Wir waren über eine Vibrationsmine hinweggeschwebt. Unser Luftfahrzeug war wie alle Fahrzeuge, die für den Feldeinsatz bestimmt sind, mit Sensoren ausgerüstet, die in verschiedenen Winkeln angeordnet waren. Und einer dieser Sensoren hatte die Mine gezündet, während wir noch einige Meter von ihr entfernt waren. Dennoch war die Nase des Fahrzeugs nur noch ein Trümmerhaufen, und das Instrumentenbrett war durch meine Stirn zerschmettert worden. Ein Wunder, daß meine Stirn noch heil war und nur eine gewaltige Beule aufzublühen begann.

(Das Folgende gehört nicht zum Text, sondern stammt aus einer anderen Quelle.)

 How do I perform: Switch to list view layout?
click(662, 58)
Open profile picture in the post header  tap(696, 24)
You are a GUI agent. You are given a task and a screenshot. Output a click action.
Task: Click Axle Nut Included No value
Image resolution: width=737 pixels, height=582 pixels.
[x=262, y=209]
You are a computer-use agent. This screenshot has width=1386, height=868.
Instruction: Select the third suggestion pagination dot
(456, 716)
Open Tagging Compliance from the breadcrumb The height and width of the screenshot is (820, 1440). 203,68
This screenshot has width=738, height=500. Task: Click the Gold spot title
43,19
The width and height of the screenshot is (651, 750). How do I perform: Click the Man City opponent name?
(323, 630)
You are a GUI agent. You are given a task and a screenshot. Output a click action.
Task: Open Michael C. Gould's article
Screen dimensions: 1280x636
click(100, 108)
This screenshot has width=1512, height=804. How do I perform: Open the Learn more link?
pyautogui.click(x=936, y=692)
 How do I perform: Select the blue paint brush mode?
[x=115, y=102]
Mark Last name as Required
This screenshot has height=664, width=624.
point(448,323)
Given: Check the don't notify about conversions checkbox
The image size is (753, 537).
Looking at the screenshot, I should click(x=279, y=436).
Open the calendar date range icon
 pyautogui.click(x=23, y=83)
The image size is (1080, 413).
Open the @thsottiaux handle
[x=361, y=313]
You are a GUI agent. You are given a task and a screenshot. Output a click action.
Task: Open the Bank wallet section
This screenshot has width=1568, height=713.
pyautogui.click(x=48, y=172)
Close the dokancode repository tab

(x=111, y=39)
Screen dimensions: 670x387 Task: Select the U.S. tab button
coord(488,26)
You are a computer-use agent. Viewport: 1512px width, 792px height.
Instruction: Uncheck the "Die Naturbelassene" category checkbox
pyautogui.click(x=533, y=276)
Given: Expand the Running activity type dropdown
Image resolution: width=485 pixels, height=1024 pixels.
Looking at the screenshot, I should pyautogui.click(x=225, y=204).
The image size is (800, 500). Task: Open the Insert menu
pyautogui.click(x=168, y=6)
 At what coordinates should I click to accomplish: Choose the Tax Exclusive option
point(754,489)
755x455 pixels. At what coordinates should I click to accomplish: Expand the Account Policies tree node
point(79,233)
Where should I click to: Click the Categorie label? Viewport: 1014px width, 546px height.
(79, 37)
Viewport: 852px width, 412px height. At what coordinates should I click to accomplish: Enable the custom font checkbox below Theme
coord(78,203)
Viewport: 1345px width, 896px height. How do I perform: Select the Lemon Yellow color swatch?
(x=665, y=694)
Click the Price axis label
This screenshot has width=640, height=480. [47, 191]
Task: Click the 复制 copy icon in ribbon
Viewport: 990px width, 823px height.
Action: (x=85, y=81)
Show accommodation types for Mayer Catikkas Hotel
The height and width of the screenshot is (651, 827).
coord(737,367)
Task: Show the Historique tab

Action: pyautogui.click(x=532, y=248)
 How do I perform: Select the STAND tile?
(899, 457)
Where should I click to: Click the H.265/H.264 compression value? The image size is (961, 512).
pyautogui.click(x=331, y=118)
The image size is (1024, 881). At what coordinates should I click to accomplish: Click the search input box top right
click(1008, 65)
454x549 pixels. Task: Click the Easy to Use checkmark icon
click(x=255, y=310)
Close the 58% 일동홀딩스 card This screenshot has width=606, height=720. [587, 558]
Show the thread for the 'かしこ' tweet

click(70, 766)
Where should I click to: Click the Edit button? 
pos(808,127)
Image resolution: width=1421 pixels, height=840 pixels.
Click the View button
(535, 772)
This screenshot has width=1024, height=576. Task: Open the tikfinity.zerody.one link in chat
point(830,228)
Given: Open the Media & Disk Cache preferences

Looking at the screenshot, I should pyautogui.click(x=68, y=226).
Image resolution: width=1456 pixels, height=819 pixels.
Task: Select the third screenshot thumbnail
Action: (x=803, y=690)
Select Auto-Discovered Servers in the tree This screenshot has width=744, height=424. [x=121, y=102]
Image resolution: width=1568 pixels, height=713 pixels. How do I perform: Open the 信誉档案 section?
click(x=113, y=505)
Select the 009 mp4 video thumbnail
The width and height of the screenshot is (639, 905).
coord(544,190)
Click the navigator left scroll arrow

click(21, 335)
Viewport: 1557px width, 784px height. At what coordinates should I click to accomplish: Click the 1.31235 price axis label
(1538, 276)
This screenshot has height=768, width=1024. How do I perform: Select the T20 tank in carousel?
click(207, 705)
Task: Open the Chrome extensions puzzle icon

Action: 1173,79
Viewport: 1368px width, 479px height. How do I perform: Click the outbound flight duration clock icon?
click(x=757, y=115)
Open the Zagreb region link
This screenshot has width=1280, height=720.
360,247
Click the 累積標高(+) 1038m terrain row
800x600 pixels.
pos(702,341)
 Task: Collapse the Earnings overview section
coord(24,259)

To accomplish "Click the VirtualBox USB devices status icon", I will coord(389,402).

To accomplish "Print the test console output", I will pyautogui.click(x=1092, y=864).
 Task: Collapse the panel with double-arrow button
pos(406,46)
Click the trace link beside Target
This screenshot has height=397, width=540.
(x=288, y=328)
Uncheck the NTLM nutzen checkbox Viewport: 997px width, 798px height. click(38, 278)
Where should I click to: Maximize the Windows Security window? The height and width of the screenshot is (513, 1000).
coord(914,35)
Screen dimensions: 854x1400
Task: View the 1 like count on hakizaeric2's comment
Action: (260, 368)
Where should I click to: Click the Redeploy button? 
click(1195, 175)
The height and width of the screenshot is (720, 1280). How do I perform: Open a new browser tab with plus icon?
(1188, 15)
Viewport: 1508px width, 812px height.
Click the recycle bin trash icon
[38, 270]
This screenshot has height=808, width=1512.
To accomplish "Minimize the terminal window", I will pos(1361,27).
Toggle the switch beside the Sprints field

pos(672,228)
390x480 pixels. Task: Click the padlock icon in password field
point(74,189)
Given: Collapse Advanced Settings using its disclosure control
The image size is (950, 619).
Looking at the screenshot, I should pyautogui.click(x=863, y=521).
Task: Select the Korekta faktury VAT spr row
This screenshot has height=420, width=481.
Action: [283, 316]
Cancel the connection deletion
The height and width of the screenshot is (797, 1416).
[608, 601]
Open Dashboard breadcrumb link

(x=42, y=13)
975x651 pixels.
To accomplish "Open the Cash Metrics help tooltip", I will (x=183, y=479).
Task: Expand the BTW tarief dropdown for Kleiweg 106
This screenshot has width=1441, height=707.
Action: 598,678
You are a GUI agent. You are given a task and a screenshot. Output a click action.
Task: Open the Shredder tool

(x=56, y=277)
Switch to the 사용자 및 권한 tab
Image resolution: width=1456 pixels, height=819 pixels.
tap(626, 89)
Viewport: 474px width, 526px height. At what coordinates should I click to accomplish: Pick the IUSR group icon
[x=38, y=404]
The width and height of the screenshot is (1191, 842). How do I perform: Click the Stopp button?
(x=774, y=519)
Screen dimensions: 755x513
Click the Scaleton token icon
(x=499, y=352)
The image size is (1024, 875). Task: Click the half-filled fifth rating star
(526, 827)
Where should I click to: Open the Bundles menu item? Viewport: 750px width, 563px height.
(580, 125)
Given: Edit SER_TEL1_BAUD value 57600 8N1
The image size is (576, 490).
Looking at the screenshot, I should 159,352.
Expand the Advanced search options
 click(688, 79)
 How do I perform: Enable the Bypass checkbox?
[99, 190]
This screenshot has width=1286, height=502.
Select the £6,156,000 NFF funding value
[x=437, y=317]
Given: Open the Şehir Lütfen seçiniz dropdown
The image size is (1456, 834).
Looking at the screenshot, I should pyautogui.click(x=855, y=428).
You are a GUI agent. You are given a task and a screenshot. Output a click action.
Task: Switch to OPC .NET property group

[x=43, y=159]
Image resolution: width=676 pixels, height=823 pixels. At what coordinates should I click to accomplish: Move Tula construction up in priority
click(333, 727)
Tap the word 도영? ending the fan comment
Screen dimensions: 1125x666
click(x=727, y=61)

„Mir geht es bestens – mir geht es bestens!“ sagte ich irritiert zu Dave. Dann begann ich auf unser Fahrzeug zu schimpfen, um mir etwas Luft zu machen.
„Was fangen wir jetzt an?“ fragte Dave, nachdem ich mich wieder beruhigt hatte.
„Wir werden zu Fuß zu den Quäker-Linien marschieren. Sie liegen am nächsten“, grollte ich. Dabei fiel mir die Warnung des Gruppenführers wieder ein, und ich begann erneut vor mich hinzufluchen. Und weil ich irgendein Opfer brauchte, fuhr ich Dave an. „Wir sind immer noch hinter einer Story her, vergiß das nicht!“
Ich wandte mich ab und stakste in die Richtung, in der unser Fahrzeug geflogen war. Wahrscheinlich lagen im Gelände noch mehr Minen herum, doch wenn ich zu Fuß ging, würde mein Gewicht wohl kaum ausreichen, um sie zu zünden. Einen Augenblick später hatte mich Dave eingeholt, und wir wanderten schweigend Seite an Seite über den Moosteppich zwischen den gewaltigen Baumstämmen dahin, bis das Fahrzeug unseren Blicken entschwunden war.
Zu spät fiel mir ein, daß ich vergessen hatte, meinen Armbandkompaß mit dem Peilgerät im Fahrzeug zu vergleichen. Jetzt schaute ich auf das Peilgerät an meinem Handgelenk. Nach der Anzeige mußten die Quäker-Linien direkt vor uns liegen. Wenn die Anzeige stimmte, war alles in Butter. Wenn nicht – so war eine Orientierung zwischen diesen gewaltigen Stämmen und auf diesem Moospolster so gut wie ausgeschlossen. Wären wir zu unserem Fahrzeug zurückgekehrt, um uns noch einmal zu vergewissern, so wären wir allerdings buchstäblich verloren gewesen.
Nun, da war im Augenblick nichts zu machen. Wichtig war, immer geradeaus durch die Dämmerung und die Stille des Waldes zu wandern. Ich stellte meinen Richtungsanzeiger auf unseren jetzigen Kurs ein und hoffte das Beste. So marschierten wir weiter – wie ich hoffte, in Richtung Quäker-Front, wo diese auch immer liegen mochte.